For the first part try squaring the whole expression.

For the second part, you could write $a = {\root 3\of {2+\sqrt{5}}}$ and $b= {\root 3\of {2-\sqrt{5}}}$, and use the identity $$(a + b)^3 = a^3 + 3a^2b + 3ab^2 + b^3 = a^3 + 3ab(a + b) + b^3.$$

## Student Solutions

Congratulations to Hyeyoun from St Paul's Girls School, London, to Sue Liu of Madras College, St Andrew's, Scotland, Sanjay from The Perse School, Cambridge and Bill from Alcester Grammar School for your solutions.

We take the square root symbol in the question to signify the positive square root. The tactic here is to square both sides and then find the correct square root. If $\sqrt{2+\sqrt{3}}-\sqrt{2-\sqrt{3}}=X$, then $$X^2= \left(\sqrt{2+\sqrt{3}}-\sqrt{2-\sqrt{3}}\right) \left(\sqrt{2+\sqrt{3}}-\sqrt{2-\sqrt{3}}\right).$$ The right hand side equals $$2 + \sqrt{3}-2\left(\sqrt{2+\sqrt{3}}\times \sqrt{2-\sqrt{3}}\right) +2-\sqrt{3},$$ and $$\sqrt{2+\sqrt{3}}\times\sqrt{2-\sqrt{3}}=1.$$ Therefore $$X^2 = 2+\sqrt{3}-2+2-\sqrt{3}=2.$$ Does $X=-\sqrt{2}$ or $+\sqrt{2}$?

Well $2+\sqrt{3}> 2-\sqrt{3}$, so $\sqrt{2+\sqrt{3}}> \sqrt{2-\sqrt{3}}$, so $X$ is positive and we have $X=\sqrt{2}$.

Note that we could take each square root to be positive or negative. If so, then the question is much harder and there are more solutions for $X$. For example, we could take $\sqrt{3} = 1{\cdot}732\cdots$; then $\sqrt{2+\sqrt{3}}$ has two values (approximately $\pm 1{\cdot}93$), and $\sqrt{2-\sqrt{3}}$ has two values (approximately $\pm 0{\cdot}52$). It follows that $X$ has four values (approximately $\pm 2{\cdot}45$ and $\pm 1{\cdot}41$). Alternatively, we could take $\sqrt{3} = -1{\cdot}732\cdots$, and then we would get even more solutions.
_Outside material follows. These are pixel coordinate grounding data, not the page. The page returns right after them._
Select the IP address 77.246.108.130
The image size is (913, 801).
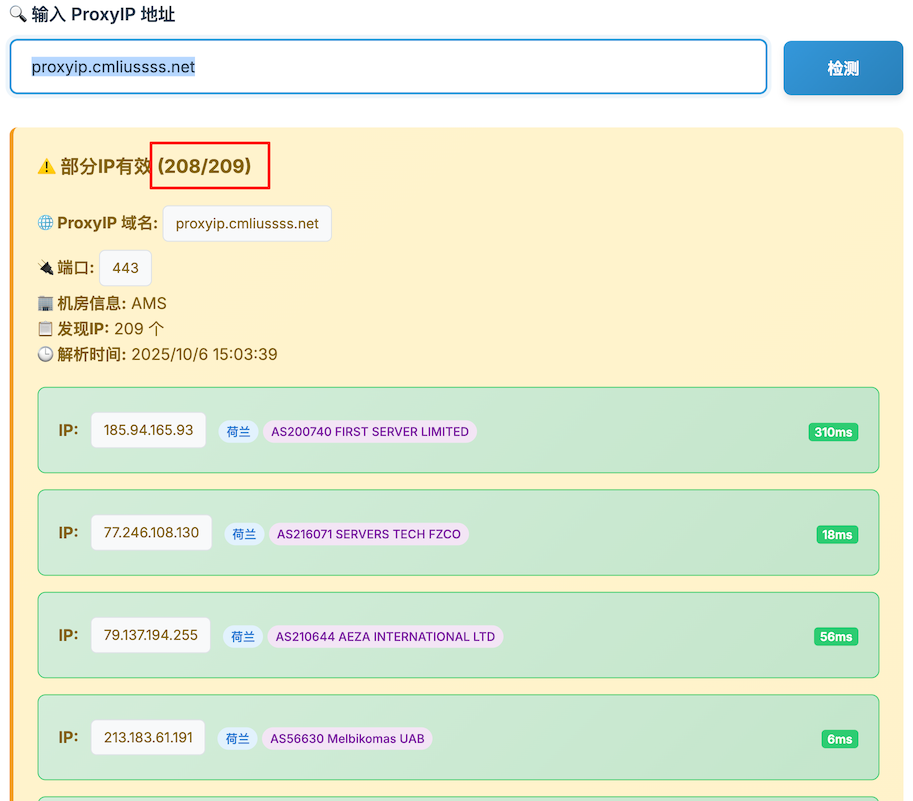(x=151, y=533)
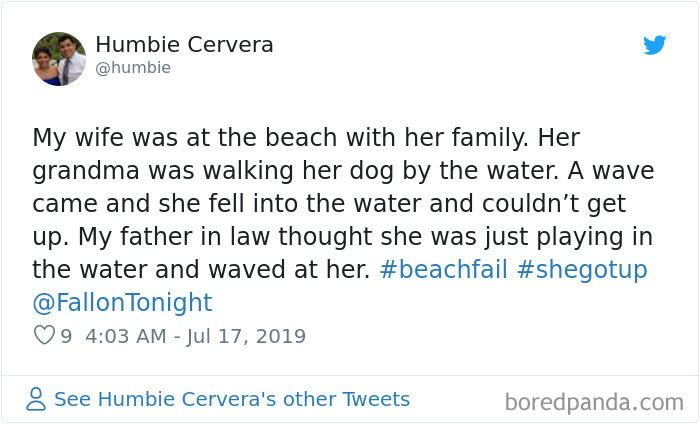
Task: Click the like count number 9
Action: [66, 336]
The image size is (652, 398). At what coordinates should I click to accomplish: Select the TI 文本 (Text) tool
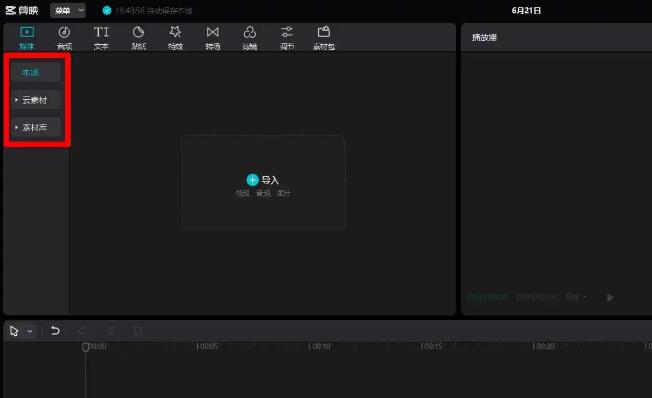pyautogui.click(x=101, y=32)
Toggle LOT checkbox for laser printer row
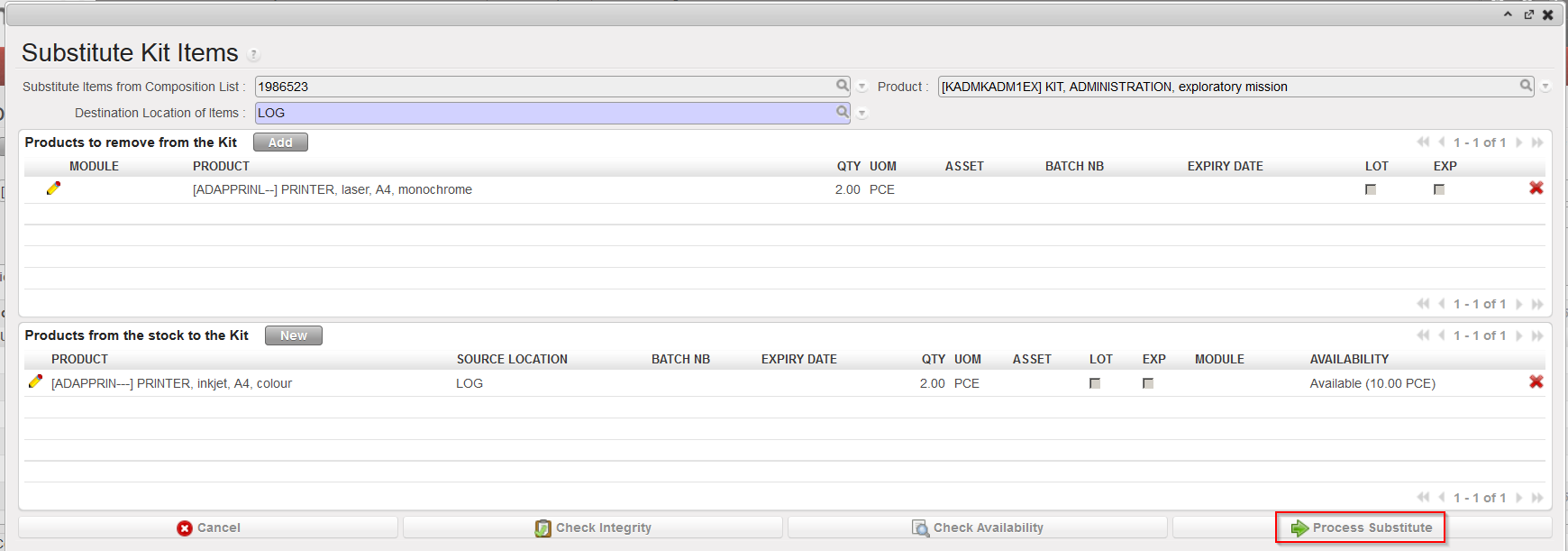This screenshot has height=551, width=1568. coord(1370,189)
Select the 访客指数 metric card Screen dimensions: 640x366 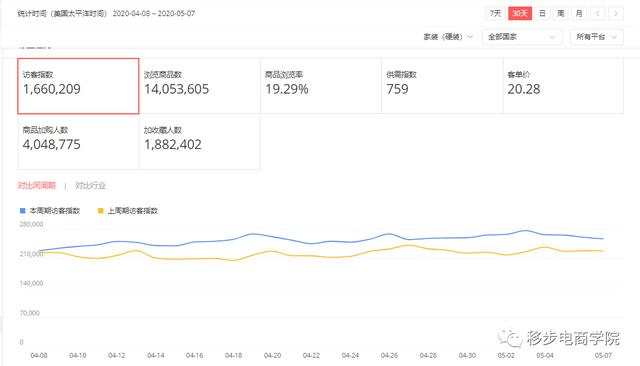[x=78, y=86]
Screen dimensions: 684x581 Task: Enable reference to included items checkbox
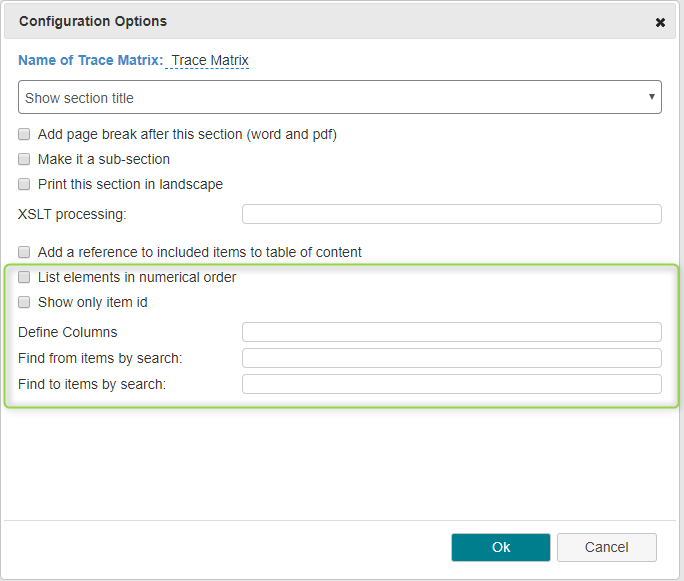[x=24, y=252]
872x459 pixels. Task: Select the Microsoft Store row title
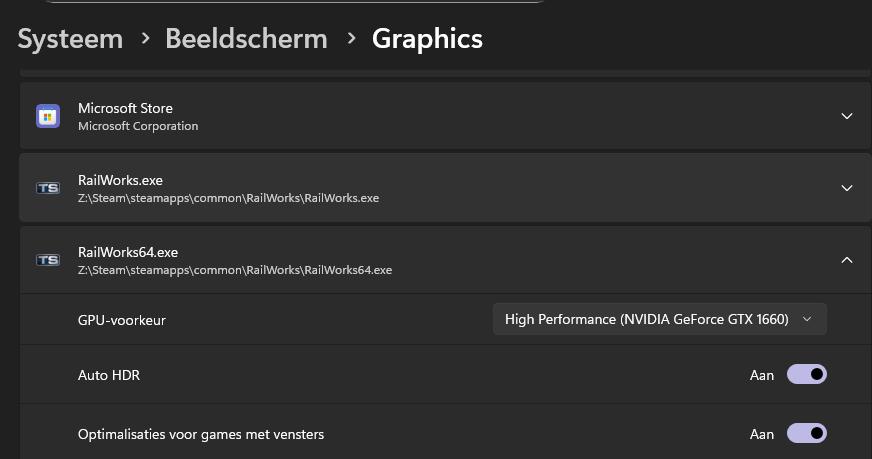coord(125,108)
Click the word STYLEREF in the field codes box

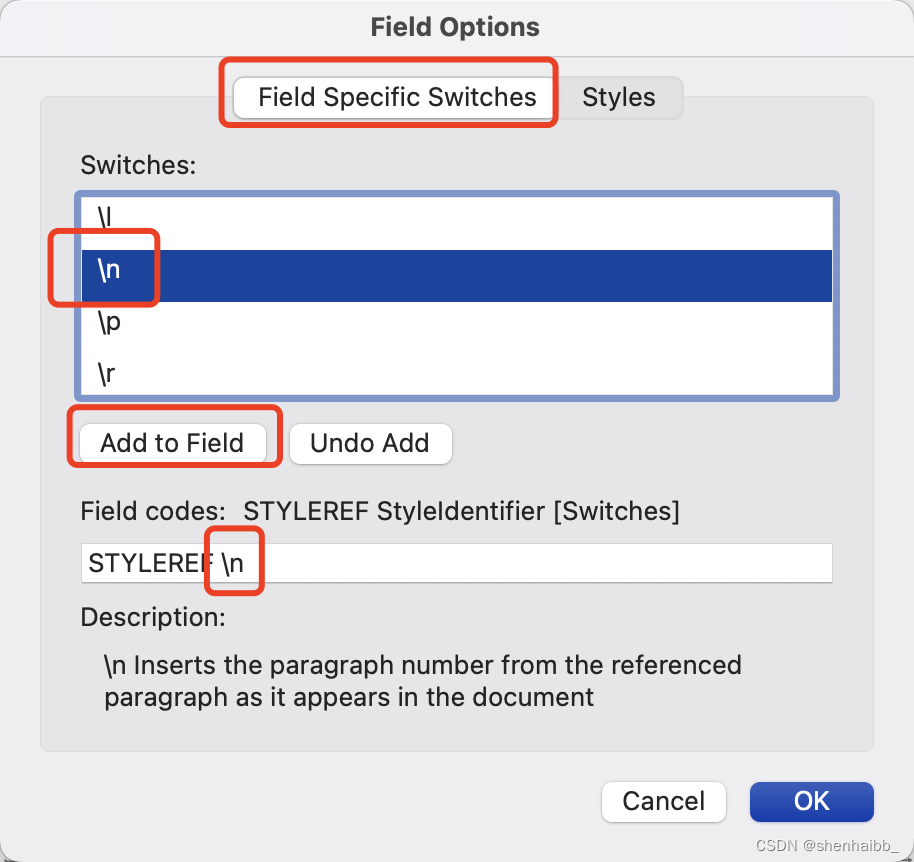pos(151,563)

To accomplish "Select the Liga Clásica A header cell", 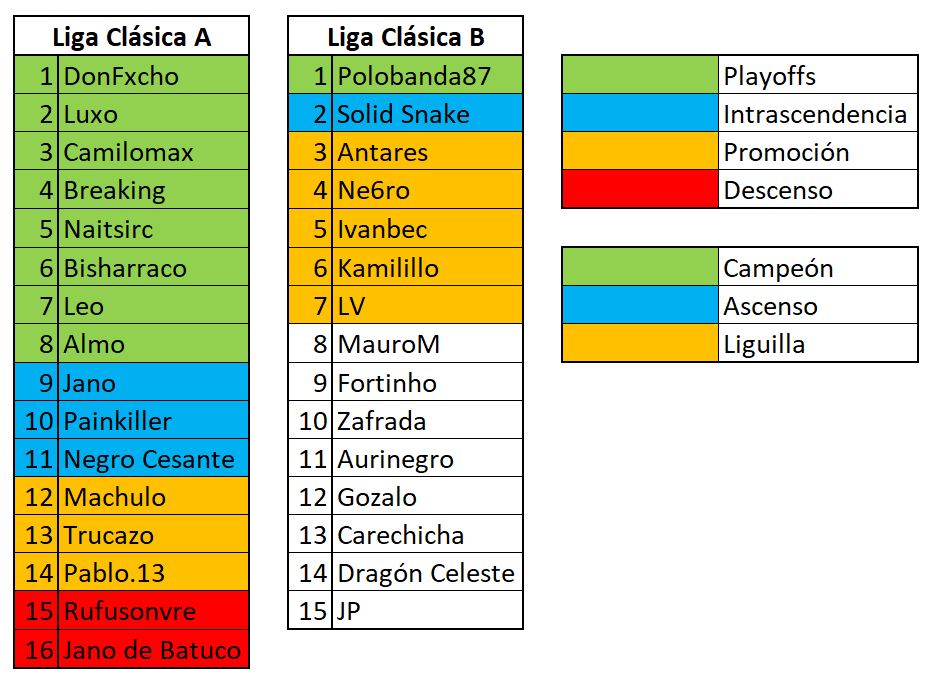I will (x=131, y=37).

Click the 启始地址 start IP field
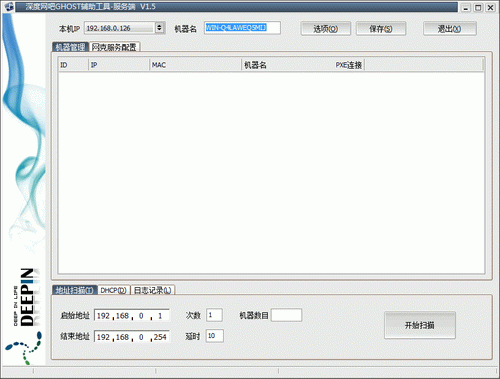click(x=132, y=315)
In the second part there are again many solutions (because square roots have two values and cube roots have three values). To simplify the solution we restrict ourselves to real cube roots. We want to find $$X = {\root 3\of {2+\sqrt{5}}} + {\root 3\of {2-\sqrt{5}}}.$$ One way to do this is to write $a = {\root 3\of {2+\sqrt{5}}}$ and $b= {\root 3\of {2-\sqrt{5}}}$, and use the equation $$(a + b)^3 = a^3 + 3a^2b + 3ab^2 + b^3 = a^3 + 3ab(a + b) + b^3.$$ As $X = a + b$, we have $$X^3 = (2 + \sqrt{5}) + 3X{\root 3\of {(2 + \sqrt{5})(2 - \sqrt{5})}} +(2 - \sqrt{5}).$$ As $\root 3\of {(2 + \sqrt{5})(2 - \sqrt {5}} = \root 3\of {-1} = -1$ this gives $X^3 + 3X - 4 = 0$ and hence $$(X - 1)(X^2 + X + 4) = 0.$$ As $X^2 + X + 4 = 0$ has only complex solutions, and we are looking for the real values of $X$, so we have $X = 1$, that is $${\root 3\of {2 + \sqrt{5}}} + {\root 3\of {2 - \sqrt{5}}} = 1.$$ You can check this on your calculator!

## Teachers' Resources

Why do this problem?

The problem provides good practice in the manipuation of surds and in algebra (involving the expansions of $(p+q)^2$ and $(p+q)^3$, the difference of two squares and the use of the Remainder Theorem to factorise a cubic equation). If care is taken with the algebra the result comes out in a satisfyingly neat way. The question looks complicated but it turns out to be simple.

Possible approach

The problem provides good practice in the manipuation of surds and in algebra (involving the expansions of $(p+q)^2$ and $(p+q)^3$, the difference of two squares and the use of the Remainder Theorem to factorise a cubic equation). If care is taken with the algebra the result comes out in a satisfyingly neat way. The question looks complicated but it turns out to be simple.

Possible approach

Although this is a longer, two part, question, the Hint gives
sufficient guidance for this to be set to a class to work on
independently.

Key questions

If 'extra' solutions are introduced by squaring or cubing, how
do you decide which are the correct solutions?

This is how the
problem was used by Peter Thomas, a Sixth Form College
teacher:

I was absent at a meeting and set the class work to
consolidate topics taught the previous lesson. The work was routine
exercises from a textbook (Emanuel and Wood) which I encouraged
them to approach selectively (what I called 'bread and butter' with
some specific questions as a 'doggy bag' for homework).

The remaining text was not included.